Das Problem dürfte allerdings eher hausgemacht sein. Dem DLV mit seinen wundersamen Änderungen, Neuerungen und Ungereimtheiten (Joker setzen, Streichergebnis und  Cuperwertung im Finale), die kein Mensch will und genau so wenig braucht, wird es mit sehr großer Wahrscheinlichkeit gelingen, auch noch die letzten Seniorenmannschaften mit seinem groben Unfug zu vergraulen.
Früher war es üblich, dass DAMM-Zwischenstände auf der Netzseite des Verbandes veröffentlicht wurden. Mittlerweile haben gut 80 Prozent der potenziellen Teams ihren Qualifikationswettkampf durchgeführt. Das hat in Darmstadt aber offenbar noch niemand bemerkt.
Still ruht der See in der schlecht gepflegten, armseligen Senioren-Spielecke.

Anmerkung der Redaktion: Dieter Krumm hat eine DAMM-Rangliste erstellt, die von Seniorensprecher Alfred Hermes aktualisiert und auf seiner Netzseite www.ue30leichtathletik.de veröffentlicht wurde.

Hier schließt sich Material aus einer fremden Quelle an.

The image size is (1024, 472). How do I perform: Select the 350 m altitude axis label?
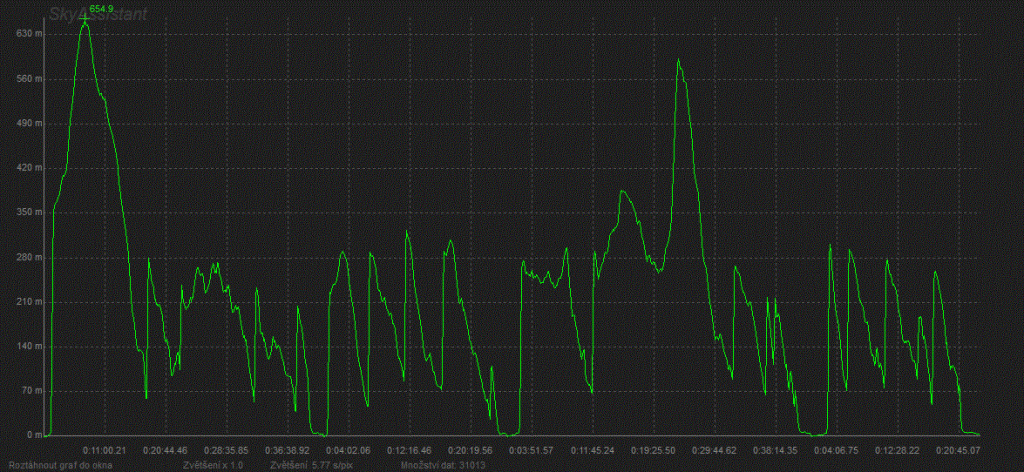tap(24, 213)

Für die Offenen "Westfälischen" ist heute Meldeschluss

(Gladbeck/Krefeld, 02. Juni 2014) Fast so etwas wie ein Auswärtsspiel haben die allermeisten Einheimischen bei den Offenen Westfälischen Senioren-Meisterschaften am 15. Juni 2014 in Gladbeck. Denn die gastgebende Stadt im Ruhrgebiet liegt mal so gerade hinter der Grenze vom Nordrhein zu Westfalen. Eigentlich ein guter Grund für die Nordrheiner, die Etikettierung „Offene“ mit einem Start in diesem schmucken Stadion in unmittelbarer Nachbarschaft eines Naherholungsgebietes (eignet sich prima zum Einlaufen in sauerstoffhaltiger Luft) für sich zu nutzen. Für Werfer/innen ist sogar der Hammerwurf im Programm, was zum Beispiel bei den Nordrhein „Open“ vergangenen Samstag in Aachen nicht der Fall war. Da hielten sich die Gaststarter indes mit 14, davon zehn aus Westfalen, allerdings in sehr überschaubarem Rahmen. All’ jene, die jetzt vielleicht auf den Geschmack gekommen sein sollten, völlig egal woher sie kommen, müssen sich freilich sputen. Denn heute ist unter www.flvw.de im Fenster Leichtathletik Meldeschluss für diese Titelkämpfe. Später wäre es mit Mehrkosten verbunden.